* Task goal: Because the entries hold pictures, reproduce only their words, exactly as written.

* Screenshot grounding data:
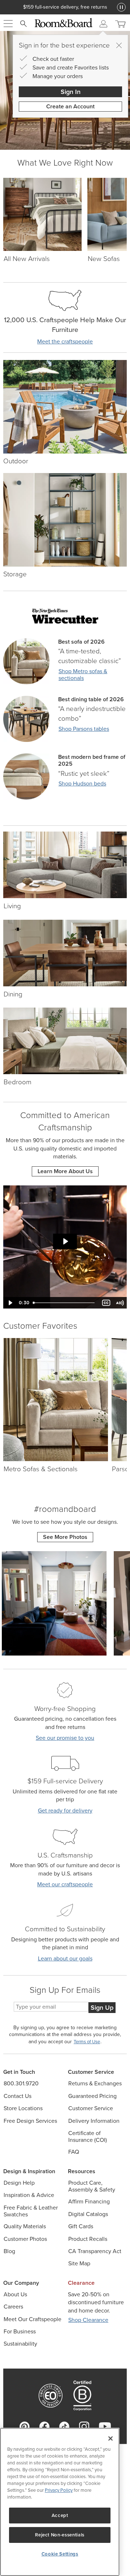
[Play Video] (10, 1303)
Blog (9, 2251)
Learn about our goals (65, 1958)
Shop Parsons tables (83, 729)
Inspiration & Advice (29, 2195)
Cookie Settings (60, 2553)
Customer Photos (25, 2239)
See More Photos (65, 1537)
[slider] (65, 1303)
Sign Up (102, 2007)
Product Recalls (87, 2239)
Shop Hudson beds (82, 783)
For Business (20, 2331)
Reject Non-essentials (59, 2534)
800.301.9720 (21, 2083)
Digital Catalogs (88, 2214)
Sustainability (20, 2343)
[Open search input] (23, 23)
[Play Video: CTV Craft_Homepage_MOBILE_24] (65, 1241)
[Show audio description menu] (120, 1303)
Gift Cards (80, 2226)
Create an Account (70, 106)
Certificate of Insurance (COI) (87, 2136)
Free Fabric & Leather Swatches (31, 2211)
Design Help (19, 2183)
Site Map (79, 2263)
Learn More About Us (65, 1171)
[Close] (118, 45)
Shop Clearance (88, 2320)
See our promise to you (65, 1738)
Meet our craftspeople (65, 1884)
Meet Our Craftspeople (32, 2319)
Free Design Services (30, 2121)
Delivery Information (94, 2121)
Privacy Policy (59, 2490)
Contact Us (17, 2096)
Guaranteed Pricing (92, 2096)
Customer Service (90, 2108)
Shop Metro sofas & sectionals (82, 674)
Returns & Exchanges (95, 2083)
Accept (60, 2515)
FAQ (73, 2152)
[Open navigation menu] (8, 23)
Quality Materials (25, 2226)
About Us (15, 2294)
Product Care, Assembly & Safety (91, 2186)
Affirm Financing (89, 2201)
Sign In (71, 91)
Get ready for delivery (65, 1810)
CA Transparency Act (94, 2251)
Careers (13, 2306)
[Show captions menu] (106, 1303)
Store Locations (23, 2108)
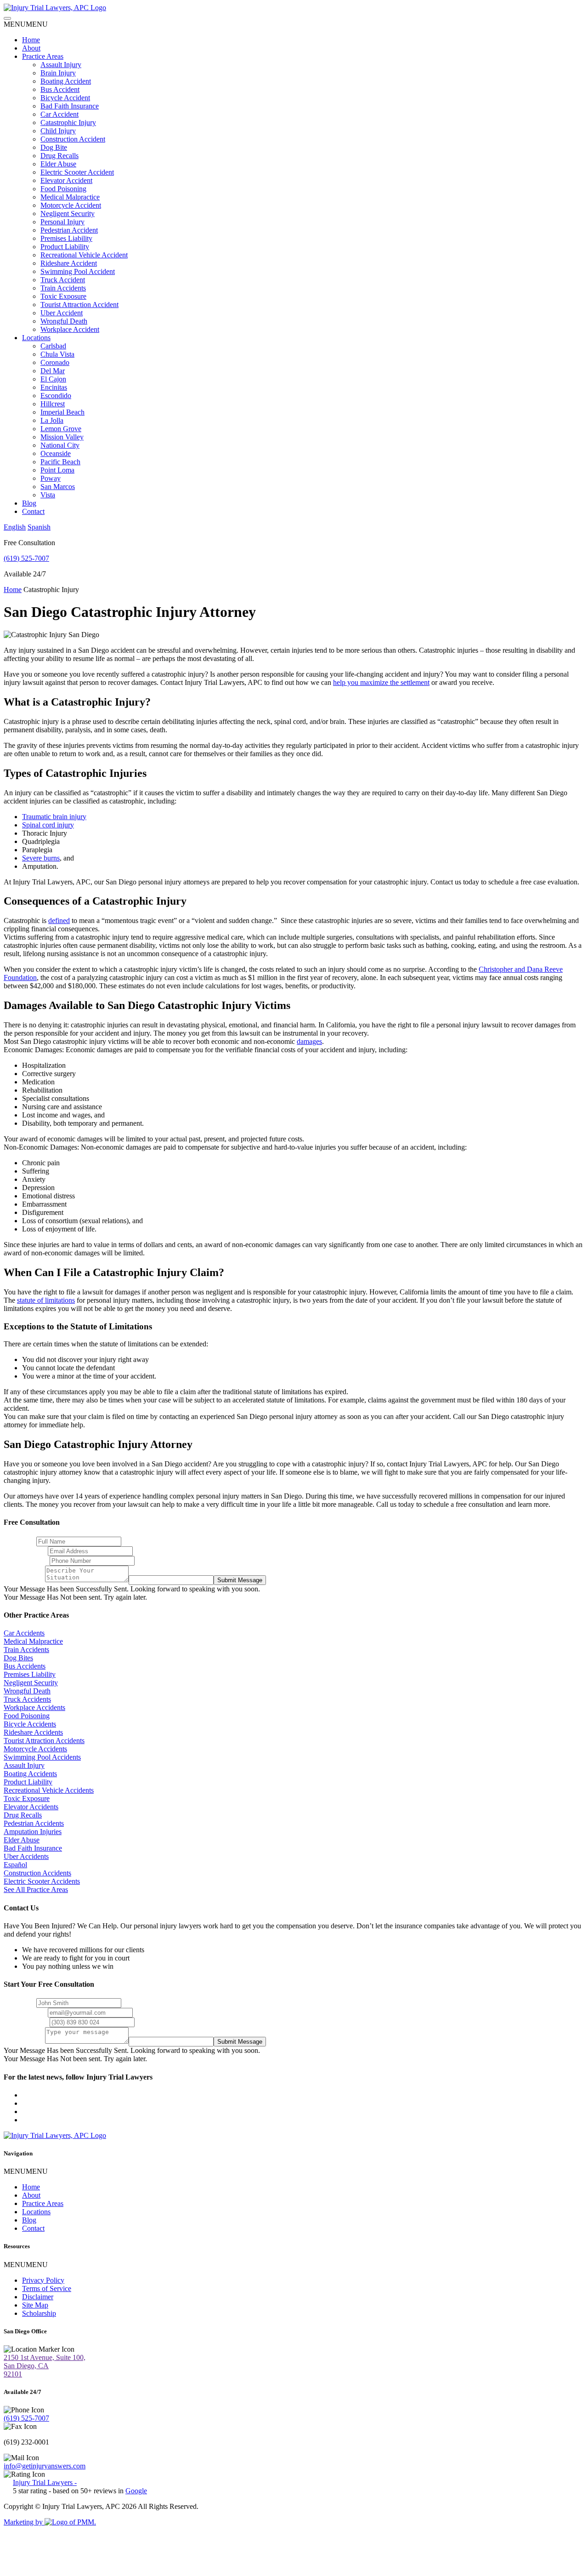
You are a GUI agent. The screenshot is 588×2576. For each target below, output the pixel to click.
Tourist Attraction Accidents (44, 1740)
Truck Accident (62, 280)
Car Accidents (24, 1633)
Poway (50, 478)
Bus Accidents (24, 1666)
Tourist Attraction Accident (79, 304)
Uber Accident (61, 313)
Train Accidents (63, 288)
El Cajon (53, 379)
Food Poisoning (63, 189)
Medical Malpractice (70, 197)
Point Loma (57, 470)
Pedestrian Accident (69, 230)
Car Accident (59, 114)
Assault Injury (60, 64)
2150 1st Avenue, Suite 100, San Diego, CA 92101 (44, 2366)
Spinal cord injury (48, 825)
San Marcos (57, 486)
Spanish (39, 527)
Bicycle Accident (65, 98)
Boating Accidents (30, 1774)
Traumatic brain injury (54, 817)
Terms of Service (46, 2288)
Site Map (35, 2305)
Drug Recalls (59, 156)
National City (59, 445)
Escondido (55, 395)
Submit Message (239, 1580)
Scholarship (39, 2313)
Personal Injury (62, 222)
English (15, 527)
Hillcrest (52, 404)
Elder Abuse (58, 164)
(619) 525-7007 (26, 558)
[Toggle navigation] (7, 18)
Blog (29, 503)
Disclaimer (37, 2297)
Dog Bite (53, 147)
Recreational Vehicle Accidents (49, 1790)
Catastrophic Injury (68, 122)
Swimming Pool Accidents (42, 1757)
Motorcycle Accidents (35, 1749)
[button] (26, 24)
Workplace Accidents (34, 1707)
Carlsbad (53, 346)
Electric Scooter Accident (77, 172)
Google (136, 2491)
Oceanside (55, 453)
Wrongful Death (63, 321)
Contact (33, 511)
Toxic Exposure (63, 296)
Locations (36, 338)
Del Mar (52, 371)
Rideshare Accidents (33, 1732)
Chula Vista (57, 354)
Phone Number (26, 1560)
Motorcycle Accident (70, 205)
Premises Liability (66, 238)
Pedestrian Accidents (34, 1823)
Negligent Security (67, 213)
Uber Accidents (26, 1856)
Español (15, 1865)
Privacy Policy (43, 2280)
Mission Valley (62, 437)
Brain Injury (58, 73)
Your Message (24, 1580)
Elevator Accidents (31, 1807)
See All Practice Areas (36, 1889)
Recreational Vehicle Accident (84, 255)
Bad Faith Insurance (69, 106)
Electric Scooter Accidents (42, 1881)
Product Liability (64, 247)
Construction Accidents (37, 1873)
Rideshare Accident (68, 263)
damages (309, 1041)
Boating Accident (65, 81)
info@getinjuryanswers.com (44, 2466)
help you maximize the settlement (381, 682)
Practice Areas (42, 56)
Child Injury (58, 131)
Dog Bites (18, 1658)
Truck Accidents (27, 1699)
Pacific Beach (60, 462)
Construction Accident (72, 139)
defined (59, 920)
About (31, 48)
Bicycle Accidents (30, 1724)
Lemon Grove (60, 429)
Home (31, 40)
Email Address (25, 1551)
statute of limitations (46, 1300)
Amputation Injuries (33, 1831)
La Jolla (51, 420)
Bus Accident (59, 89)
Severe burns (41, 858)
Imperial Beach (62, 412)
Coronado (54, 362)
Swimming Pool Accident (77, 271)
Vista (47, 495)
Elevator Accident (66, 180)
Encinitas (53, 387)
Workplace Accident (69, 329)
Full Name (19, 1541)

* Exercise result:
[Play Video] (10, 1303)
Blog (9, 2251)
Learn about our goals (65, 1958)
Shop Parsons tables (83, 729)
Inspiration & Advice (29, 2195)
Cookie Settings (60, 2553)
Customer Photos (25, 2239)
See More Photos (65, 1537)
[slider] (65, 1303)
Sign Up (102, 2007)
Product Recalls (87, 2239)
Shop Hudson beds (82, 783)
For Business (20, 2331)
Reject Non-essentials (59, 2534)
800.301.9720 (21, 2083)
Digital Catalogs (88, 2214)
Sustainability (20, 2343)
[Open search input] (23, 23)
[Play Video: CTV Craft_Homepage_MOBILE_24] (65, 1241)
[Show audio description menu] (120, 1303)
Gift Cards (80, 2226)
Create an Account (70, 106)
Certificate of Insurance (COI) (87, 2136)
Free Fabric & Leather Swatches (31, 2211)
Design Help (19, 2183)
Site Map (79, 2263)
Learn More About Us (65, 1171)
[Close] (118, 45)
Shop Clearance (88, 2320)
See our promise to you (65, 1738)
Meet our craftspeople (65, 1884)
Meet Our Craftspeople (32, 2319)
Free Design Services (30, 2121)
Delivery Information (94, 2121)
Privacy Policy (59, 2490)
Contact Us (17, 2096)
Guaranteed Pricing (92, 2096)
Customer Service (90, 2108)
Shop Metro sofas & sectionals (82, 674)
Returns & Exchanges (95, 2083)
Accept (60, 2515)
FAQ (73, 2152)
[Open navigation menu] (8, 23)
Quality Materials (25, 2226)
About Us (15, 2294)
Product Care, Assembly & Safety (91, 2186)
Affirm Financing (89, 2201)
Sign In (71, 91)
Get ready for delivery (65, 1810)
CA Transparency Act (94, 2251)
Careers (13, 2306)
[Show captions menu] (106, 1303)
Store Locations (23, 2108)
You are a GUI agent. The screenshot is 588×2576. For each target below, output the pixel to click.
Tourist Attraction Accidents (44, 1740)
Truck Accident (62, 280)
Car Accidents (24, 1633)
Poway (50, 478)
Bus Accidents (24, 1666)
Tourist Attraction Accident (79, 304)
Uber Accident (61, 313)
Train Accidents (63, 288)
El Cajon (53, 379)
Food Poisoning (63, 189)
Medical Malpractice (70, 197)
Point Loma (57, 470)
Pedestrian Accident (69, 230)
Car Accident (59, 114)
Assault Injury (60, 64)
2150 1st Avenue, Suite 100, San Diego, CA 92101 (44, 2366)
Spinal cord injury (48, 825)
San Marcos (57, 486)
Spanish (39, 527)
Bicycle Accident (65, 98)
Boating Accidents (30, 1774)
Traumatic brain injury (54, 817)
Terms of Service (46, 2288)
Site Map (35, 2305)
Drug Recalls (59, 156)
National City (59, 445)
Escondido (55, 395)
Submit Message (239, 1580)
Scholarship (39, 2313)
Personal Injury (62, 222)
English (15, 527)
Hillcrest (52, 404)
Elder Abuse (58, 164)
(619) 525-7007 (26, 558)
[Toggle navigation] (7, 18)
Blog (29, 503)
Disclaimer (37, 2297)
Dog Bite (53, 147)
Recreational Vehicle Accidents (49, 1790)
Catastrophic Injury (68, 122)
Swimming Pool Accidents (42, 1757)
Motorcycle Accidents (35, 1749)
[button] (26, 24)
Workplace Accidents (34, 1707)
Carlsbad (53, 346)
Electric Scooter Accident (77, 172)
Google (136, 2491)
Oceanside (55, 453)
Wrongful Death (63, 321)
Contact (33, 511)
Toxic Exposure (63, 296)
Locations (36, 338)
Del Mar (52, 371)
Rideshare Accidents (33, 1732)
Chula Vista (57, 354)
Phone Number (26, 1560)
Motorcycle Accident (70, 205)
Premises Liability (66, 238)
Pedestrian Accidents (34, 1823)
Negligent Security (67, 213)
Uber Accidents (26, 1856)
Español (15, 1865)
Privacy Policy (43, 2280)
Mission Valley (62, 437)
Brain Injury (58, 73)
Your Message (24, 1580)
Elevator Accidents (31, 1807)
See All Practice Areas (36, 1889)
Recreational Vehicle Accident (84, 255)
Bad Faith Insurance (69, 106)
Electric Scooter Accidents (42, 1881)
Product Liability (64, 247)
Construction Accidents (37, 1873)
Rideshare Accident (68, 263)
damages (309, 1041)
Boating Accident (65, 81)
info@getinjuryanswers.com (44, 2466)
help you maximize the settlement (381, 682)
Practice Areas (42, 56)
Child Injury (58, 131)
Dog Bites (18, 1658)
Truck Accidents (27, 1699)
Pacific Beach (60, 462)
Construction Accident (72, 139)
defined (59, 920)
About (31, 48)
Bicycle Accidents (30, 1724)
Lemon Grove (60, 429)
Home (31, 40)
Email Address (25, 1551)
statute of limitations (46, 1300)
Amputation Injuries (33, 1831)
La Jolla (51, 420)
Bus Accident (59, 89)
Severe burns (41, 858)
Imperial Beach (62, 412)
Coronado (54, 362)
Swimming Pool Accident (77, 271)
Vista (47, 495)
Elevator Accident (66, 180)
Encinitas (53, 387)
Workplace Accident (69, 329)
Full Name (19, 1541)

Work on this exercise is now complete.